Ces trois faits, mes chers amis, je les transporterai, pour ainsi dire, dans le domaine spirituel, et je les emploierai comme des types ou des images pour représenter successivement d'abord, les différences extérieures qui existent entre les âmes inconverties, quoique leur condition soit au fond la même ; en second lieu, les différents moyens de grâce employés pour vivifier les pécheurs, quoique la vie ne procède que d’un seul et même agent ; enfin, les différentes manifestations de cette vie, qui pourtant est une dans un sens absolu.  

 

J'ai dit qu'il existe certaines différences extérieures entre les âmes inconverties, mais que leur condition n’en est pas moins la même ; j'ajoute que cette condition, commune à tous, c'est la mort. Approchez-vous, mes frères, par la pensée, de la fille de Jaïrus. Voyez-la étendue sur son lit : ne dirait-on pas que la vie est encore en elle ? Les lèvres de sa mère effleurent encore son front, la main de son père presse encore sa main, et c'est à peine si ce père, si cette mère peuvent se persuader que leur enfant est morte ; mais il n'est que trop vrai : elle est morte, aussi morte qu’elle ne peut jamais d'être.  

Voyez maintenant ce jeune homme qu'on porte en terre. Il est plus que mort, passez-moi l'expression ; il commence à se corrompre ; déjà les teintes livides, précurseurs de la dissolution, sont répandues sur son visage. Et cependant, quoique la mort soit plus apparente chez lui que chez l'enfant, à proprement parler, il n'est pas plus mort qu'elle, car il n'y a point en réalité de degrés dans la mort.

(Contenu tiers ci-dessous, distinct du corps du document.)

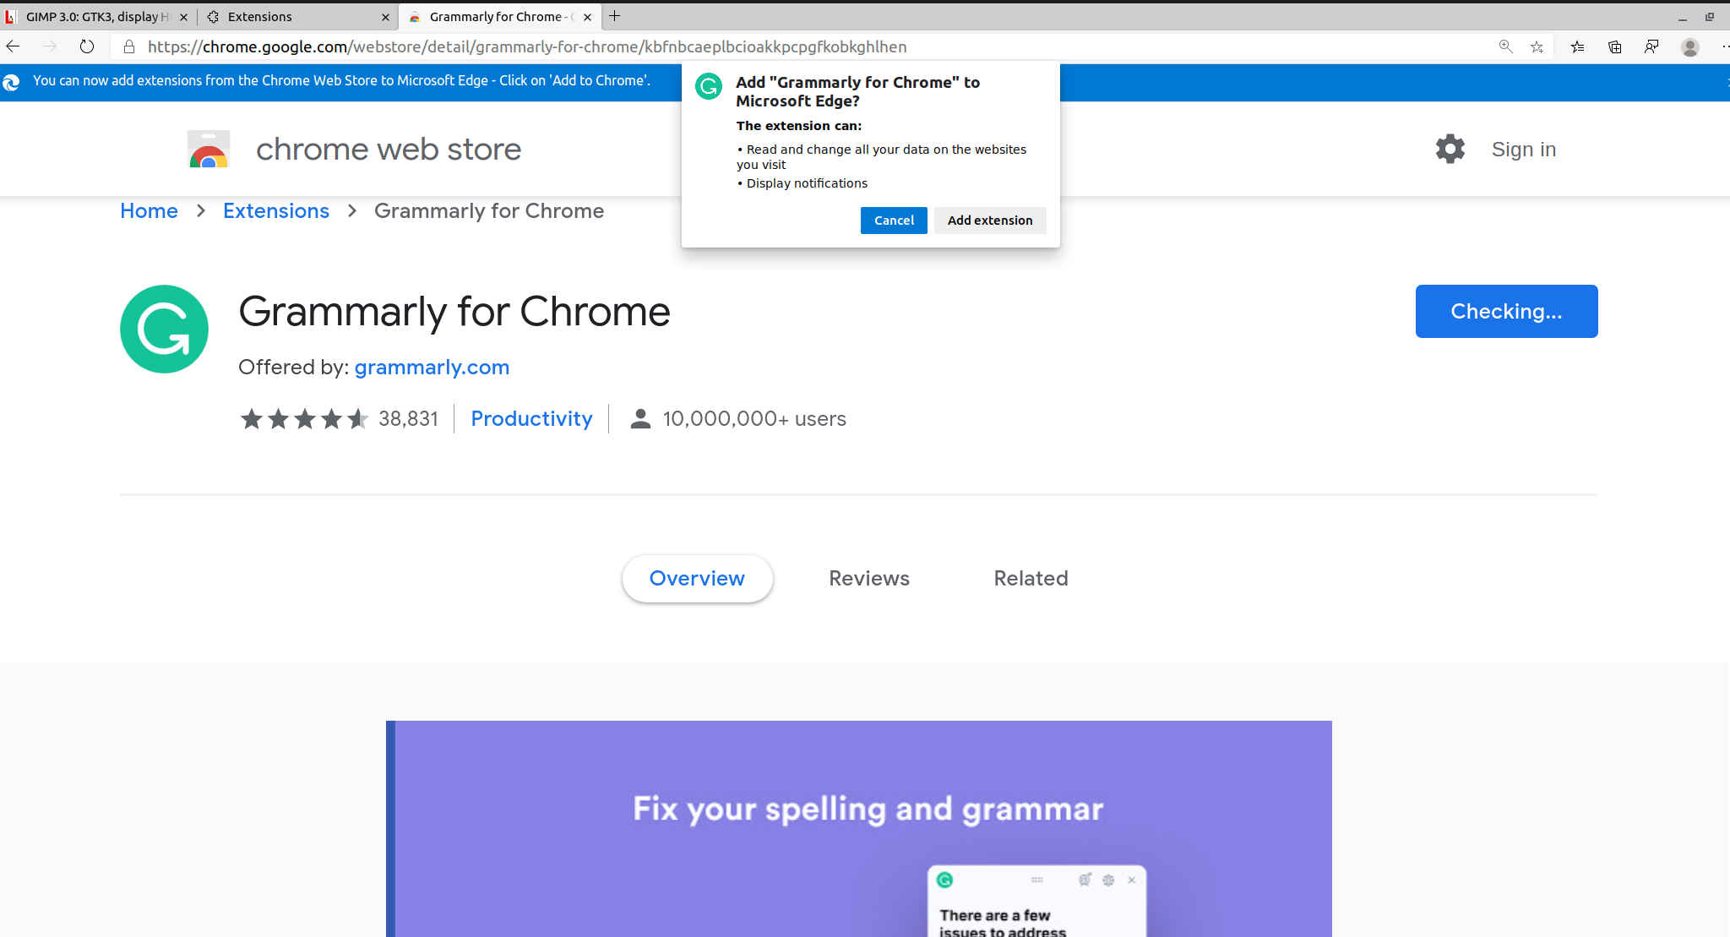1730x937 pixels.
Task: Send feedback using the person-with-speech-bubble icon
Action: click(1651, 46)

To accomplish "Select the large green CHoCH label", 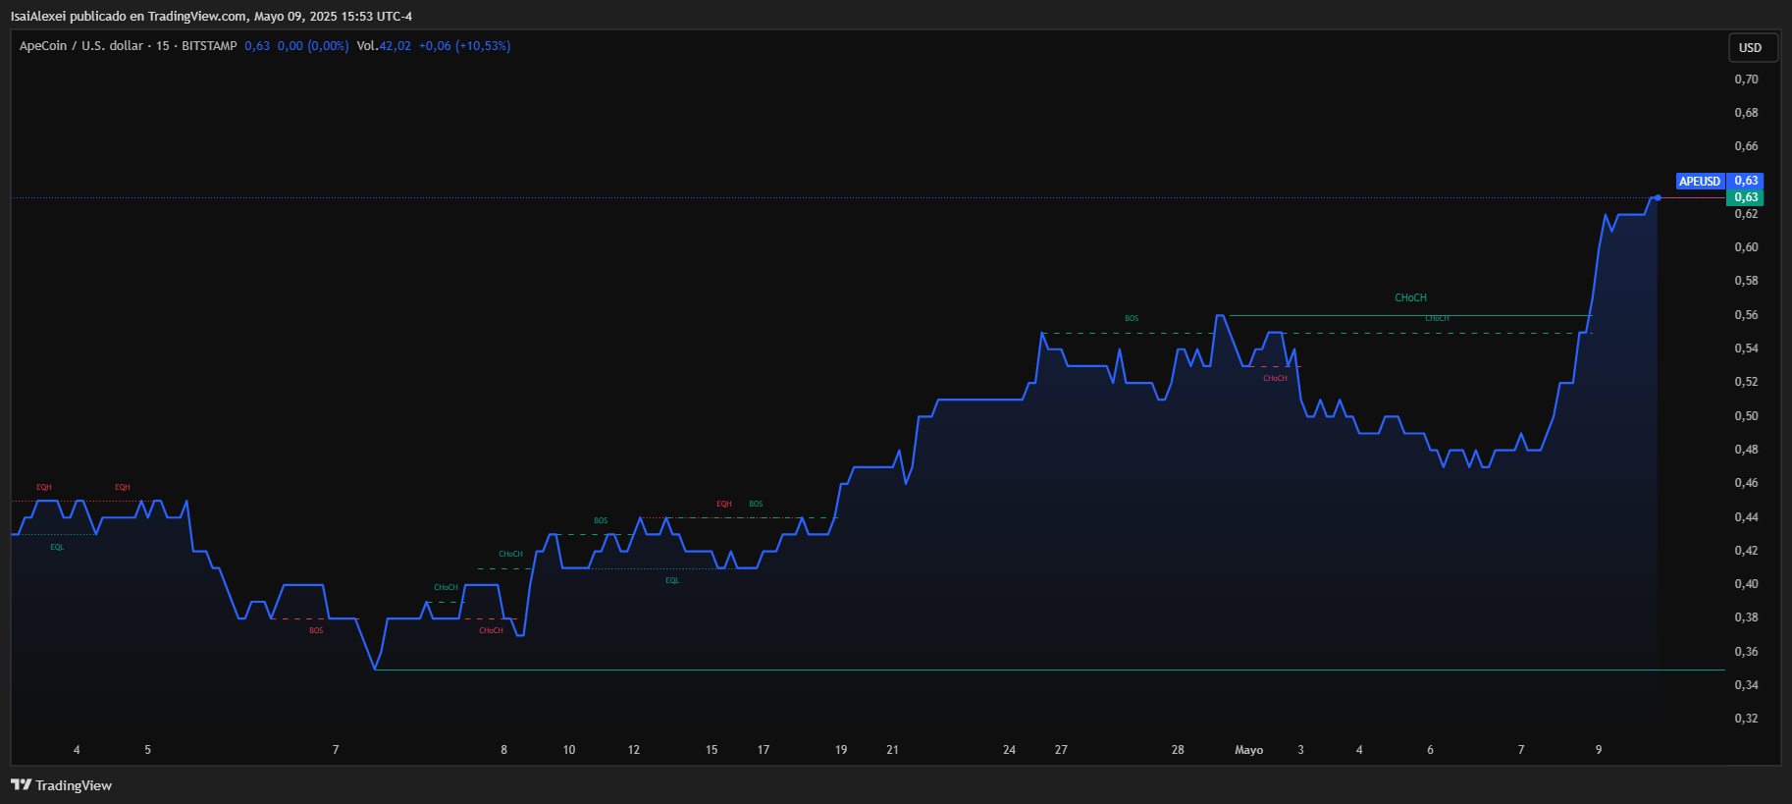I will click(1410, 298).
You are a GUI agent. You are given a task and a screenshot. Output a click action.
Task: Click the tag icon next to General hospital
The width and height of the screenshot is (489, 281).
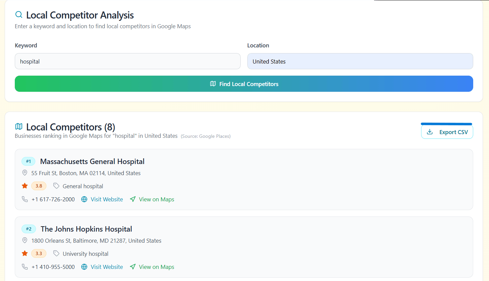(56, 186)
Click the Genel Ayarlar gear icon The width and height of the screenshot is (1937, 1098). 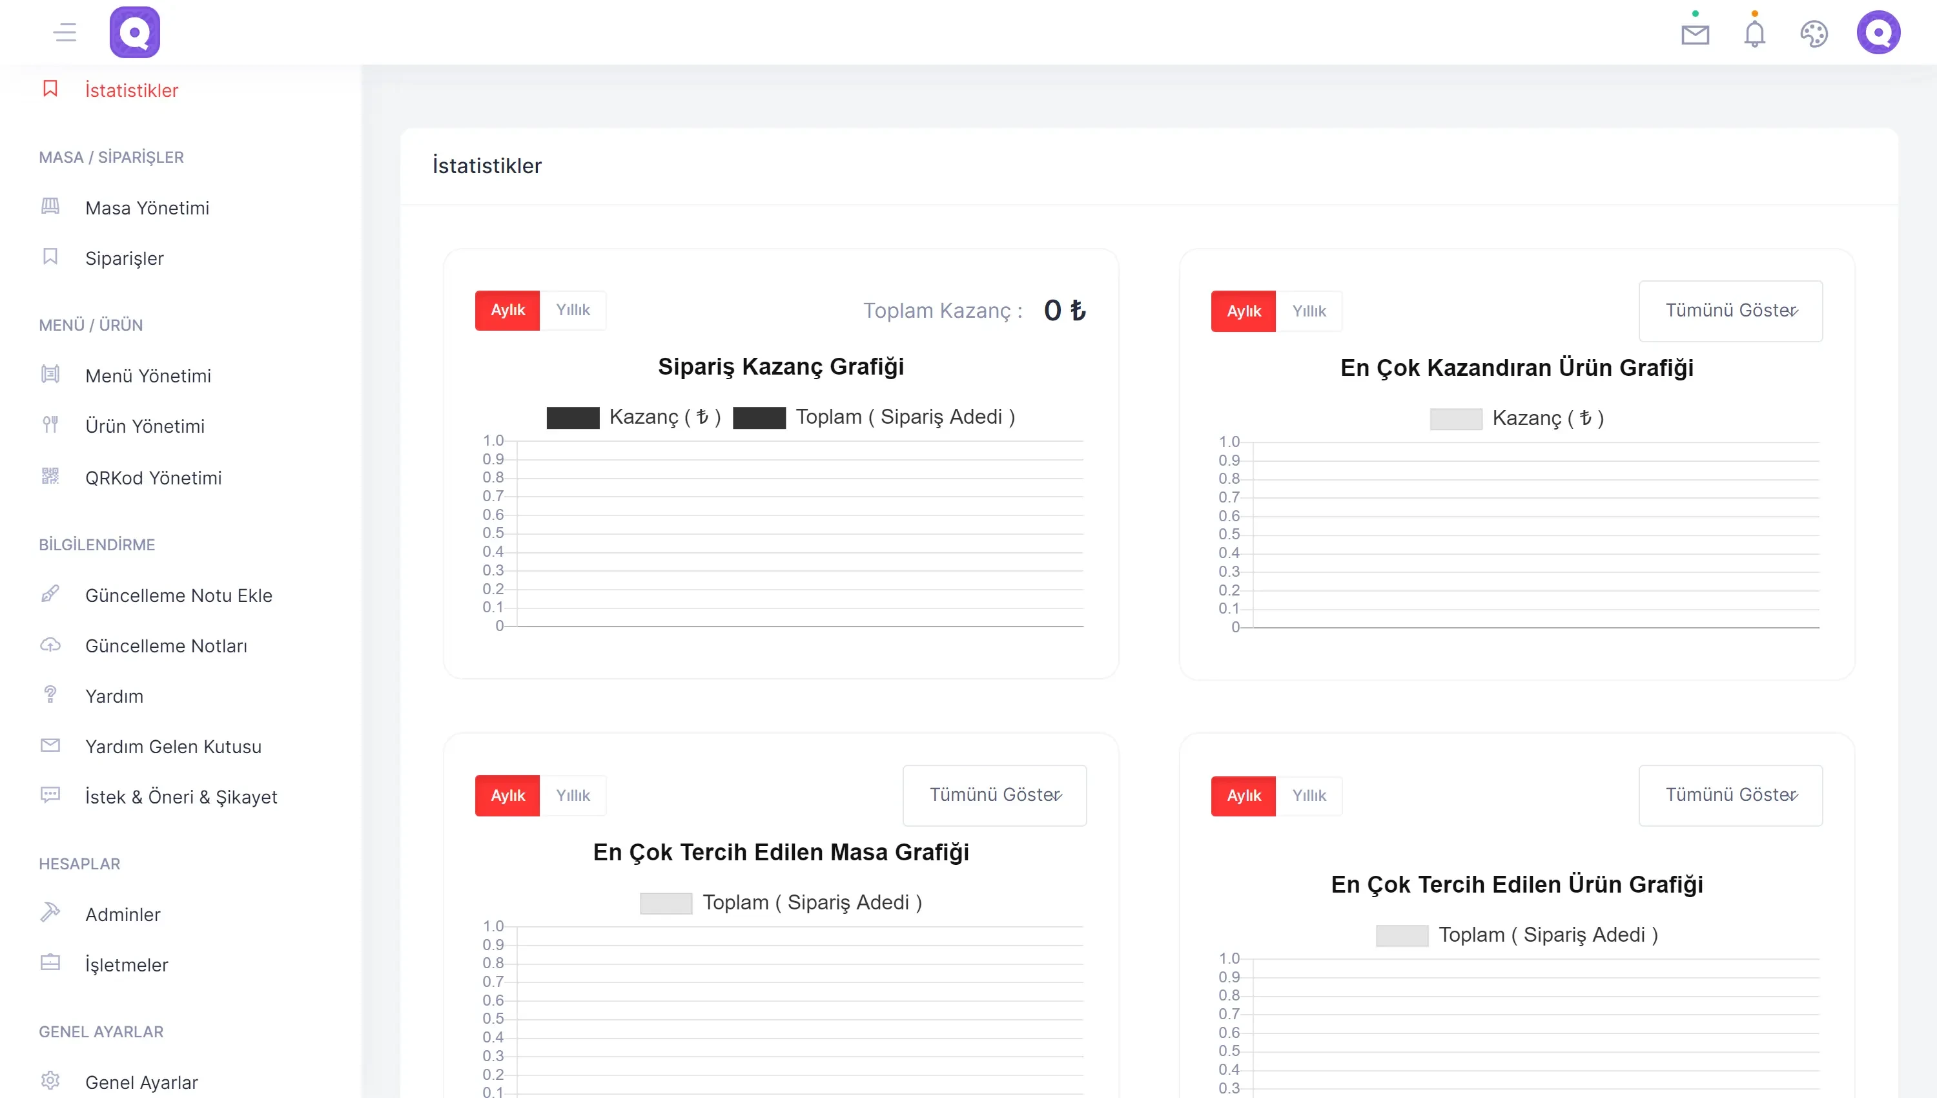tap(50, 1080)
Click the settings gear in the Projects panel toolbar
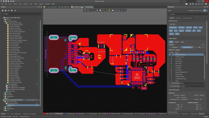This screenshot has width=209, height=118. coord(15,11)
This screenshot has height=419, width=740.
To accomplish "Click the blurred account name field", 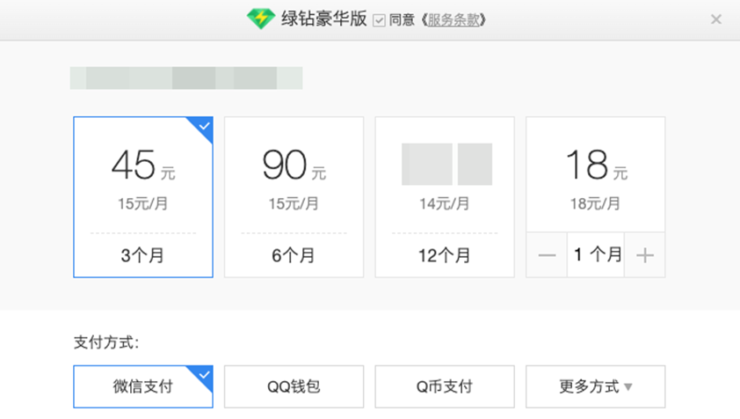I will coord(186,77).
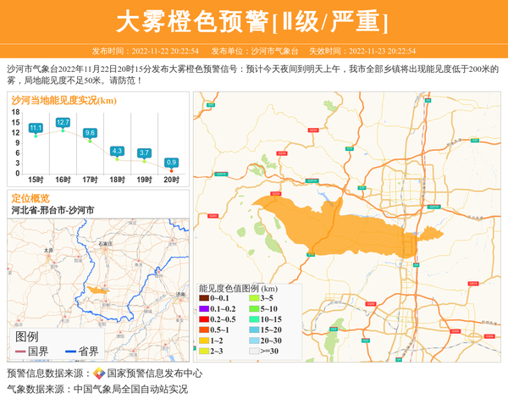This screenshot has width=508, height=399.
Task: Pick the 15~20 blue legend swatch
Action: [253, 330]
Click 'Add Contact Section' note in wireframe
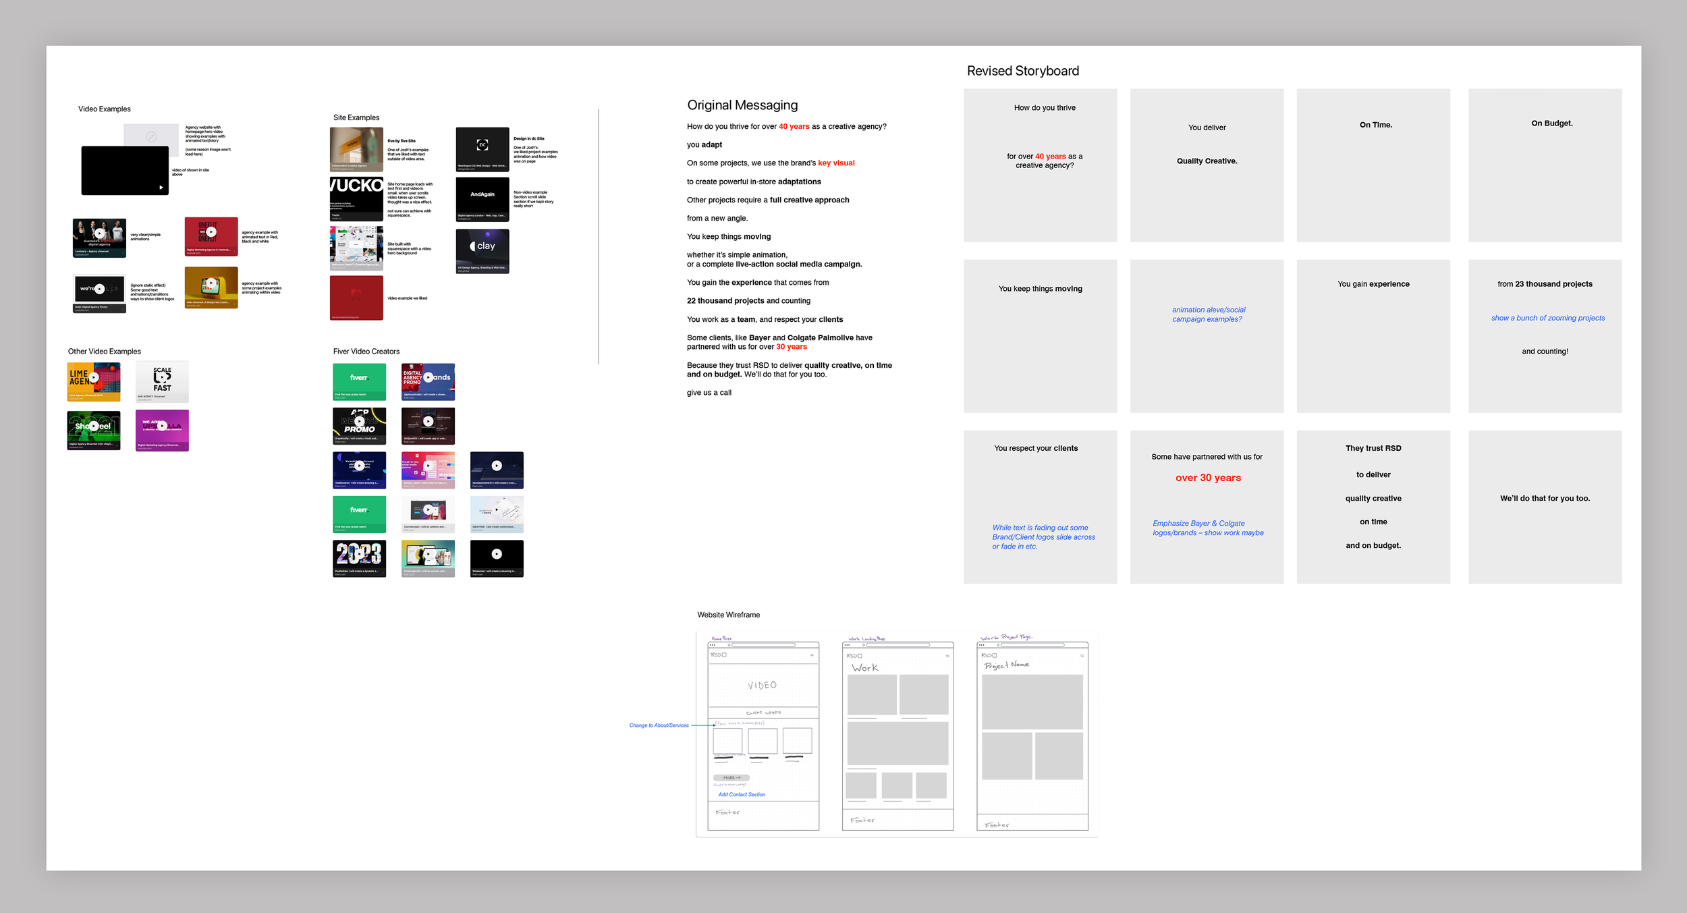The height and width of the screenshot is (913, 1687). 742,794
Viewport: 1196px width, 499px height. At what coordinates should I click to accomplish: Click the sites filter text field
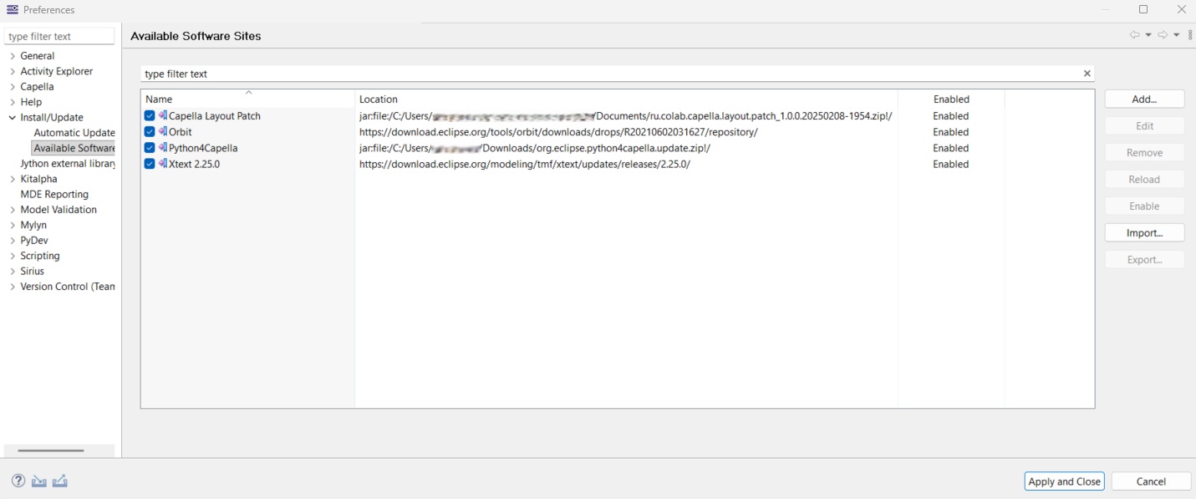click(x=610, y=74)
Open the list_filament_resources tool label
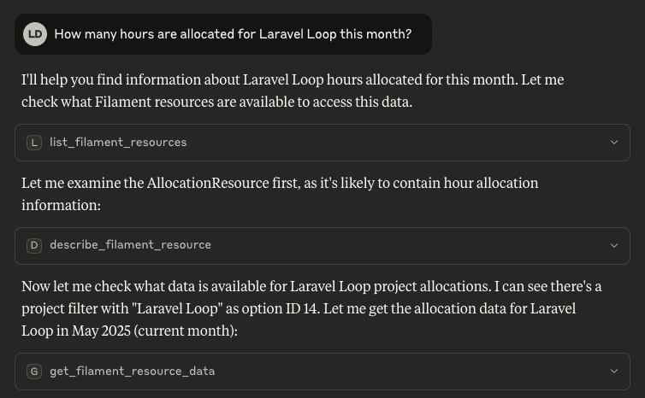This screenshot has height=398, width=645. [118, 142]
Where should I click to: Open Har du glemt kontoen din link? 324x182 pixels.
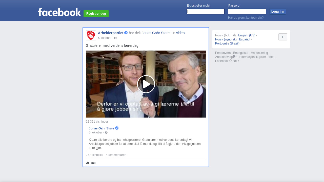(x=246, y=18)
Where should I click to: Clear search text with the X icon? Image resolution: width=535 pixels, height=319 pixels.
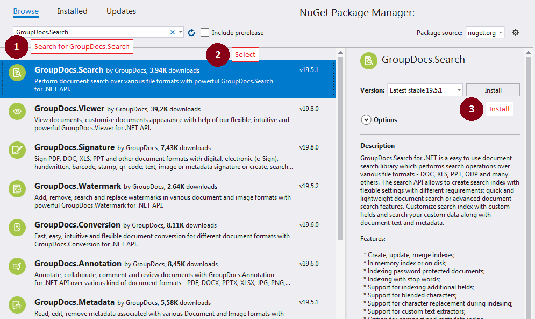point(173,32)
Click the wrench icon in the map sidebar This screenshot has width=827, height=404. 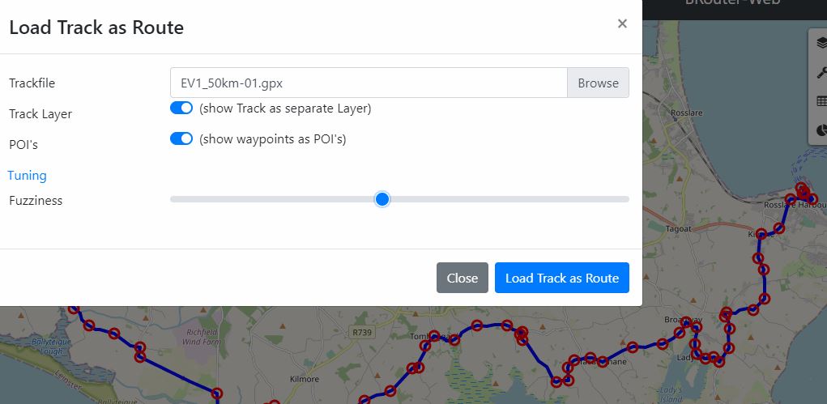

Mais voici un troisième cas où la mort se révèle avec plus d'évidence encore ; c'est celui de Lazare, - de Lazare, dont Marthe, faisant usage de mots non couverts, pouvait dire : « Seigneur, il sent déjà mauvais, car il est là depuis quatre jours ». Toutefois, remarquez-le mes frères, la fille de Jaïrus n'était pas moins morte que Lazare. Il y avait différence quant à la manifestation extérieure de la mort, mais non point quant à la mort elle-même.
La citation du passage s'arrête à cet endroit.